TRAPPED was a novel of desperation and survival. It messes with your mind. You begin to feel the searing cold, the haunting ache of hunger from lack of food, the ache in your back from lack of good sleep, and the anguish of not knowing when it will all end. In that aspect, Northrop's writing was spot on for me. He excelled in painting a realistic picture of a what a real-life survival situation would feel like. He also did a great job writing realistic teenage voices. The way the characters interacted and talked with one another seemed highly plausible to me. However, there were also a lot of references to things I never want to have mentioned again - such as zit-popping and "turtling"! (So not my cup of tea.

While I can't say this was a huge hit for me, I do think Fans of Susan Beth Pfeffer will appreciate elements of TRAPPED, and no doubt lie awake brain-storming what they'd do in a blizzard or other natural disaster.   

Books by Michael Northrop

Gentlemen (Push Fiction)
Michael Northrop has written short fiction for WEIRD TALES, the NOTRE DAME REVIEW, and MCSWEENEY'S. His debut novel, GENTLEMEN, earned him a PW Flying Start. An editor at SPORTS ILLUSTRATED KIDS for many years, he now writes full-time from his home in New York City. You can visit him online at www.michaelnorthrop.net.

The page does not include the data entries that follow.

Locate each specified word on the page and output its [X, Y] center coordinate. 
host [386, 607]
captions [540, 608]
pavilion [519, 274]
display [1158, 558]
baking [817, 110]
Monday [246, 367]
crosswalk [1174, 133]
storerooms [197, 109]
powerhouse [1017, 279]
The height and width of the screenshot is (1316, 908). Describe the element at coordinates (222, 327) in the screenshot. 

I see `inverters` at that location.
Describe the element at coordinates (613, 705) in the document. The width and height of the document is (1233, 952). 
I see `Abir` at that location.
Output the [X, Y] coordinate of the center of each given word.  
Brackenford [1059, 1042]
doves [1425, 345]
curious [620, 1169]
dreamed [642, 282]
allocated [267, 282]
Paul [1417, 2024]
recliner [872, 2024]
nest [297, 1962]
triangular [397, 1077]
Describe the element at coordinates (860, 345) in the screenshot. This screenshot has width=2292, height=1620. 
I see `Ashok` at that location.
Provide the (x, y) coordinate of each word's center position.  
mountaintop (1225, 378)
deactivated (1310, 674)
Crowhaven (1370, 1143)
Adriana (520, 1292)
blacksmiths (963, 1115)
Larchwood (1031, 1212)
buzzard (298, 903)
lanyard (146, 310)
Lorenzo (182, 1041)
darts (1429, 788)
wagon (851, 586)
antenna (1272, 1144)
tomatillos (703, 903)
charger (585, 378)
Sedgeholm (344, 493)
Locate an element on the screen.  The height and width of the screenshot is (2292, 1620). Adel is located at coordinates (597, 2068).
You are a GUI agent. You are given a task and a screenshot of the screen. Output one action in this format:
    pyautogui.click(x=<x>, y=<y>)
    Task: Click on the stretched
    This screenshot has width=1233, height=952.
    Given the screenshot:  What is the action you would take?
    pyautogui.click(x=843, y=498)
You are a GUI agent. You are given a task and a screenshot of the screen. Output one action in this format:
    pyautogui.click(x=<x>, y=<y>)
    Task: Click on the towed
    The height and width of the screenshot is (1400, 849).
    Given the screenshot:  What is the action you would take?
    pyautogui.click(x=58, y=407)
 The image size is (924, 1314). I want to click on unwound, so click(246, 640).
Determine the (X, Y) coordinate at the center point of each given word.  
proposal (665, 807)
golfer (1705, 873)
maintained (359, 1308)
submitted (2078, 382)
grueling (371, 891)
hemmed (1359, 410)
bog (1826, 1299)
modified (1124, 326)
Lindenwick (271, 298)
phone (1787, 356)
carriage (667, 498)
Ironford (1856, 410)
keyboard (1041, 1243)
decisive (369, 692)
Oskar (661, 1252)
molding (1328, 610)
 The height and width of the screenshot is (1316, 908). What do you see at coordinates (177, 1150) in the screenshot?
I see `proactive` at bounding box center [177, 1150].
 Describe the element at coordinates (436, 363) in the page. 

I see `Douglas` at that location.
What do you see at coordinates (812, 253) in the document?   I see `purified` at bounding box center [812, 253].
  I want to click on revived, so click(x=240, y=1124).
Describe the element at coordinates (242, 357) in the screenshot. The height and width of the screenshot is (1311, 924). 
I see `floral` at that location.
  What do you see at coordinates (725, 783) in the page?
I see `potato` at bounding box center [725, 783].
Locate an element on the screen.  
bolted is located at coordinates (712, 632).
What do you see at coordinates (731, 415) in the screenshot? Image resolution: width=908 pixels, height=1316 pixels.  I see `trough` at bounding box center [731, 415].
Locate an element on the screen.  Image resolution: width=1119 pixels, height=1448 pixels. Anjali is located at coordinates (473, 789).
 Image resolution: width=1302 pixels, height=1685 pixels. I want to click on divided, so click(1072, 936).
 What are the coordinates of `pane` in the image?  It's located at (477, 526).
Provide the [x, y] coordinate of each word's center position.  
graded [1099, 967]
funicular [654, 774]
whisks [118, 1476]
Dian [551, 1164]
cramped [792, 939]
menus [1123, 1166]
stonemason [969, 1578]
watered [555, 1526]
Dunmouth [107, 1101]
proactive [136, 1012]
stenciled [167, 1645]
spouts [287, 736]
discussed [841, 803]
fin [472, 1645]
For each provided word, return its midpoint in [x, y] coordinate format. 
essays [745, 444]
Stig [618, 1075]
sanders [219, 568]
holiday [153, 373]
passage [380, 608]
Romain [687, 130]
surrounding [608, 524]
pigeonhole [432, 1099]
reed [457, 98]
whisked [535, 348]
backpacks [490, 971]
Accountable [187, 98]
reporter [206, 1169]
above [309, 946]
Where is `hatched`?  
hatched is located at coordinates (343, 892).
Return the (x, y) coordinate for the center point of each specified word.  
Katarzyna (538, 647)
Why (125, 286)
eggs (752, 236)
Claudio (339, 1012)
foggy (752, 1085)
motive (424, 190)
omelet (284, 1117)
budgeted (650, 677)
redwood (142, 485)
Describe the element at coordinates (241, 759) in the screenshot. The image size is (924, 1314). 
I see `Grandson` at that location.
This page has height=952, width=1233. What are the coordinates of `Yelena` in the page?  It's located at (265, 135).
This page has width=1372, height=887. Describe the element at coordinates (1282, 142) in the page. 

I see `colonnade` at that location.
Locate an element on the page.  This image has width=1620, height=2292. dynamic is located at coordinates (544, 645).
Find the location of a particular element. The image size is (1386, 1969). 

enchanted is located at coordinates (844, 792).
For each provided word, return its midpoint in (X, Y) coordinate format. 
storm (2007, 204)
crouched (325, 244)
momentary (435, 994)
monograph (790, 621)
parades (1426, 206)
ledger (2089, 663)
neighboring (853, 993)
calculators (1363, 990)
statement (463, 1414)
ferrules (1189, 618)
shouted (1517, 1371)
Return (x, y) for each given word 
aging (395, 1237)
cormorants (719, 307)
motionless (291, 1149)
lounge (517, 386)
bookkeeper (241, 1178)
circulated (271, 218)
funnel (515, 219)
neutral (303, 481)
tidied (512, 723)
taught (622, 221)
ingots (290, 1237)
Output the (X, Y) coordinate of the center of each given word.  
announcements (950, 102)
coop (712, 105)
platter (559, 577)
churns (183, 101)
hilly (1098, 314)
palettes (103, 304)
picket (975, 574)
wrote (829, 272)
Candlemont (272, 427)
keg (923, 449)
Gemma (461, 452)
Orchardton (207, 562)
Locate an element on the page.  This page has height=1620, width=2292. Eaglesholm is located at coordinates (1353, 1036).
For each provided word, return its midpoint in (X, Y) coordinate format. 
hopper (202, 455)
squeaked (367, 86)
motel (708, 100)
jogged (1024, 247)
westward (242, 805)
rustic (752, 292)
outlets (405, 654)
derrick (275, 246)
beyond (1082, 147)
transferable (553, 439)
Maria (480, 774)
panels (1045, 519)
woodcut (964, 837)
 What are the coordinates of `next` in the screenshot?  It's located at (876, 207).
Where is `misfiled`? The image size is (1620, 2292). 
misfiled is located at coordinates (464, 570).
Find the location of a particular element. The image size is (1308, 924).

Juju at Tales of Whimsy.com said...

I love that you imagined him telling you the story at a coffee shop. What a delightful idea/bit to your review. Bravo!

Charmaine Clancy said...

When I saw the cover I thought something adventurous and spooky would happen too. I think it can come down to making sure your reader knows what kind of novel they are getting into. When I first watched The Shawshank Redemption, I kept waiting for the supernatural monster to appear because it was based on a Stephen King book. I had to watch it a second time to appreciate the movie as a good example of drama not horror.